_Page excerpt_

$(f_1\,{\preceq}\,f_2)\,{\land}\,0_F\,{\preceq}\,f_3{\implies}f_1f_3\,{\preceq}\,f_2f_3$

Question

How do I prove that in totally ordered fields $(f_1\,{\preceq}\,f_2)\,{\land}\,0_F\,{\preceq}\,f_3{\implies}f_1f_3\,{\preceq}\,f_2f_3$ is true?

I am pretty sure I've seen this theorem used, although during a search on the Internet I still couldn't find any proof of it.

Answer 1

Let me recall from Wikipedia that:

A field $(F, +, \cdot)$ together with a total order $\preceq$ on $F$ is an ordered field if the order satisfies the following properties for all $a, b$ and $c$ in $F$:
i) if $a \preceq b$ then $a + c \preceq b + c$, and
ii) if $0_F \preceq a$ and $0_F \preceq b$ then $0_F \preceq a \cdot b$.

_Data extract_
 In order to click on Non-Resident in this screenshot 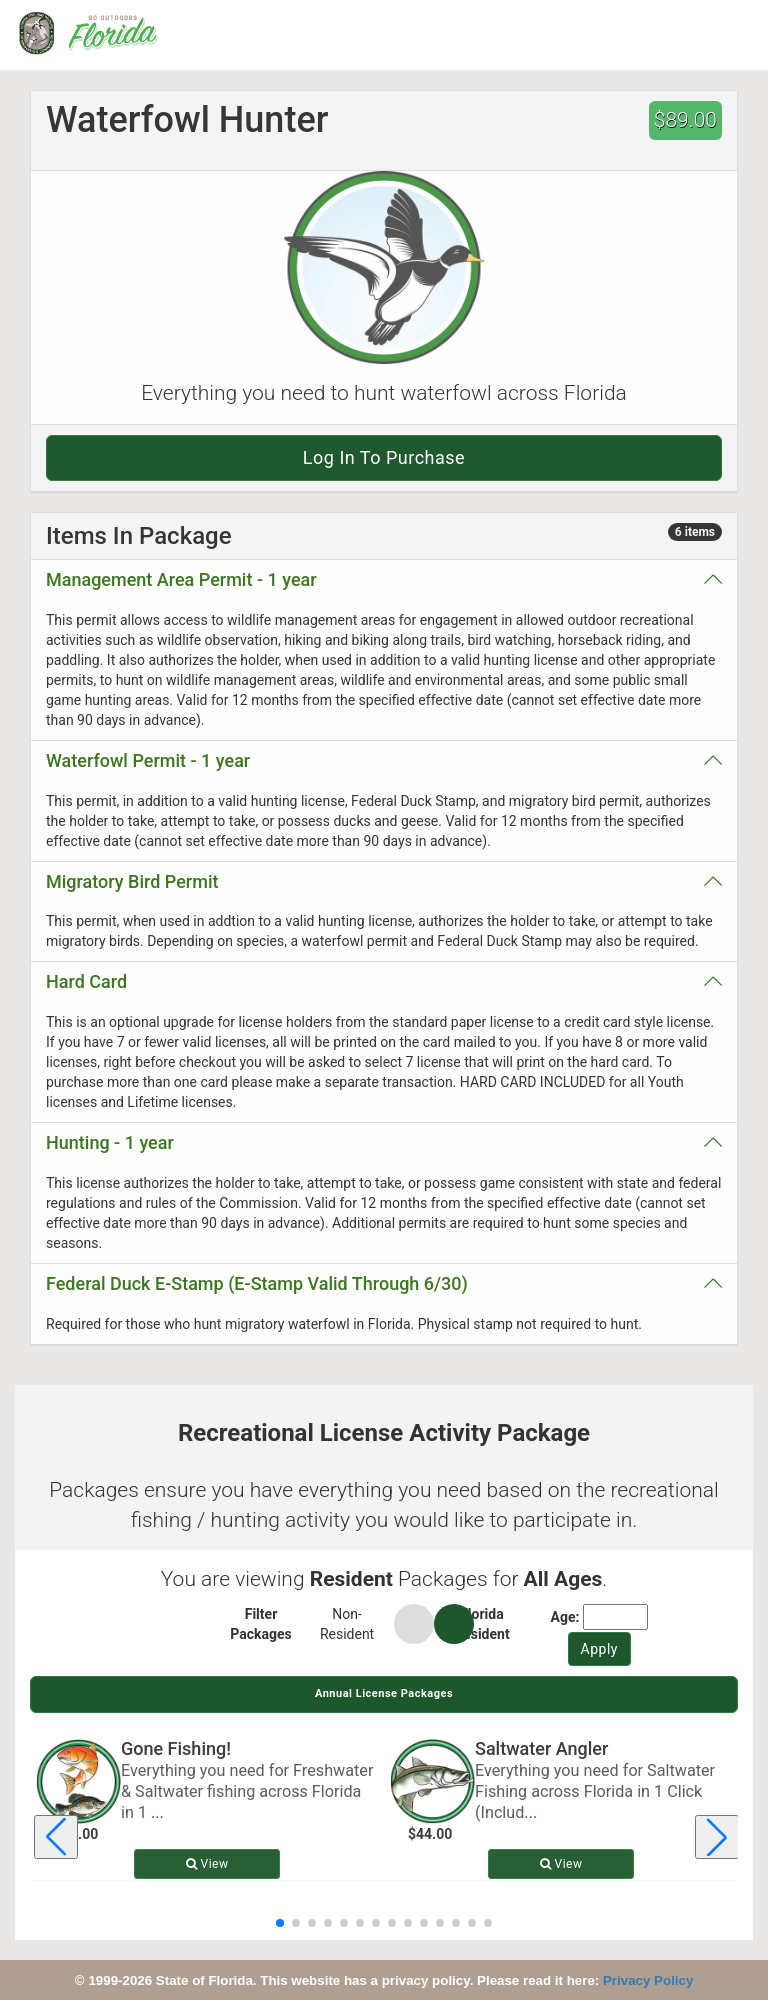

_Stated goal_
In the question on totally ordered fields, revise the passage between "How do I prove" and "proof of it.", inclusive, so that "result" takes the place of "theorem".

_The answer_
How do I prove that in totally ordered fields $(f_1\,{\preceq}\,f_2)\,{\land}\,0_F\,{\preceq}\,f_3{\implies}f_1f_3\,{\preceq}\,f_2f_3$ is true?

I am pretty sure I've seen this result used, although during a search on the Internet I still couldn't find any proof of it.